Visto y oído

Francisco / Andrés / Gallardo

De Toledo

SENTEME a contemplar este martes el cristal que alumbra mi gravado lar y asomeme a Toledo, recia capital del castellano solar. Vinieronme desde el 3 a contarme relatos de caballeros cristianos contumaces y barbados blanquecinos moros, para la ocasión "musulmanes" evitando así apuntes incómodos. En Toledo, señores, intentaronme entretenerme y yo ansiábame por aceptarlo, os aseguro pardiez que en todo momento quise ser complaciente pero sólo en ratos contados la prolongada historia estuvo resplandeciente para que yo asintiérales entregado.

Resaltareles, sí, el nome de Eduard Farelo, el noble sin pelo que apelo sin recelo y que les revelo, vive Dios, fue el más bravo de los juglares de vuelo que por aquesta ciudad se vio. Aparecióse un apuesto joven, Maxi Iglesias realmente nombrado, Romeo toledano que de una musulmana turgente se enamora, pero faltan horas para ver si mejora un trabajo que elabora así, tan plano. Todo curvas, verdad, ella, y bien que los del 3 se preocuparon en que la doncella aparecierase sin ropas, tan bella, para la turbación regodella de los jóvenes que a distancia la contemplaron (Julieta se queda aquí sin rima). Adornos juveniles imprescindibles para hacer más consumibles las cantigas alfonsinas que a los de Boomerang encargaron. Hubo escenas de esgrima que en verdad grima han despertado y rincones tomados de belenes y mesones con un vestuario pulcro para caballeros tan ajados.

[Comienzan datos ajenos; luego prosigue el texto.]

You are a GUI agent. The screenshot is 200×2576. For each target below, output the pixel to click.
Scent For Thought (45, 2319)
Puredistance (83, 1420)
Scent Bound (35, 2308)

Contemplele bien a Álex Angulo como judío juicioso; pero no así al monarca Juan Diego, casi siempre maravilloso y aquí muy despeinado, que no dona como debiere los callejeros diálogos que al rey sabio le han endilgado. Un recortable para esa multitud que los de A-3 ahora fácil congregan y que, confiemos, en unas noches toledanas postreras, mejoren en acciones, intrigas e interpretaciones a la altura que debieran.